Kerstin-Schilling-Kontaktlinsenlounge-Startup-Helden
Kerstin-Schilling-Kontaktlinsenlounge-Startup-Helden Seriengründerin Kerstin Schilling (Jahrgang 1960)

„Startup-Heldin“ Kerstin Schilling im Interview

18.000 Mitglieder konnte Kerstin Schilling mit ihrer Kontaktlinsenlounge im ersten Jahr bereits überzeugen.

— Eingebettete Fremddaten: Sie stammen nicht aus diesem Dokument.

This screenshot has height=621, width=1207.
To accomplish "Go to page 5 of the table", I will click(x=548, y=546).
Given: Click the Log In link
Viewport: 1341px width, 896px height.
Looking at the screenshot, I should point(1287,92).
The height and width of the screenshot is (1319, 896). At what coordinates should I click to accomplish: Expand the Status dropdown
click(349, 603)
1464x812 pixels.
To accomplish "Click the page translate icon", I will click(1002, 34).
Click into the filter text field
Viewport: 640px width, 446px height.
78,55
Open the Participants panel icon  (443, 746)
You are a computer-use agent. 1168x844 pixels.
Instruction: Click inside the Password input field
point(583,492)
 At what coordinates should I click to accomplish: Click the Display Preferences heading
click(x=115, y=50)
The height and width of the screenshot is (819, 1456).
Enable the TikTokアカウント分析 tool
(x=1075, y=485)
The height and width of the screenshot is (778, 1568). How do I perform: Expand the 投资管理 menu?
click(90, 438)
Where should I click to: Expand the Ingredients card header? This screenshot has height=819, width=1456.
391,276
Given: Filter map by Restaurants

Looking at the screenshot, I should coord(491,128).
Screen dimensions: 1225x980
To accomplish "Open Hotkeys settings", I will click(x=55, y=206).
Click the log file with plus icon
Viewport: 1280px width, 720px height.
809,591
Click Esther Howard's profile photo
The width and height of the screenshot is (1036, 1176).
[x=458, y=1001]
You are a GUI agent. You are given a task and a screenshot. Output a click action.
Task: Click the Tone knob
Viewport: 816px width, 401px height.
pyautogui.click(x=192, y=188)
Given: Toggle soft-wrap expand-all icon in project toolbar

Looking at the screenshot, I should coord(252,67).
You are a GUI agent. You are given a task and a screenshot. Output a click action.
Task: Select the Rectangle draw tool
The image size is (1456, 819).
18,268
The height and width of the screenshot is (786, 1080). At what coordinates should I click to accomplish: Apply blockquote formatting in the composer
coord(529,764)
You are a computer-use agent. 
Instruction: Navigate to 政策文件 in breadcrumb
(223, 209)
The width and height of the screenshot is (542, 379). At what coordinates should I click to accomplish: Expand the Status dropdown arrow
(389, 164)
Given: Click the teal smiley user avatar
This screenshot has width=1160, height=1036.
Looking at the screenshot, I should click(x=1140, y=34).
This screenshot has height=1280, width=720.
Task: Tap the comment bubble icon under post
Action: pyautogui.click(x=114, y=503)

Im Oktober 2013 hatte sie den Shoppingclub gegründet und arbeitet heute gemeinsam mit fünf Kollegen an dem Konzept, Clubmitgliedern besonders günstige Linsen anzubieten, auch im angeschlossenen Ladengeschäft in Leipzig.

Zuvor legte sie bereits eine steile Online-Karriere hin: Nach ihrem Studium und einer Lehrtätigkeit im Bereich Mathematik und Physik war Schilling von 1994 bis 2001 Leiterin der Marketing-Abteilung beim E-Commerce-Software-Anbieter Intershop, bevor sie die Marketing-Agentur Bestsidestory, den Fotoservice Pixaco, welcher an HP verkauft wurde, sowie das Bargeldbonusprogramm Andasa gründete.

Im Interview erzählt sie, warum sie sich dann mit der Kontaktlinsenlounge an das Konzept Shoppingclub traute und weshalb das Multichannel-Konzept des Startups eher zufällig entstand.

Du hast Physik und Mathematik studiert. Wie bist Du dann zur E-Commerce-Gründerin geworden?

Ich gehörte in den 1990ern zum Gründungsteam von Intershop. Das war die Zeit, als der E-Commerce in Deutschland laufen lernte. Dann ging alles wahnsinnig schnell. Ich hab für die Jungs um Stefan Schambach den Börsengang in Frankfurt und an der Nasdaq marketingseitig organisiert, später in San Francisco und New York gearbeitet.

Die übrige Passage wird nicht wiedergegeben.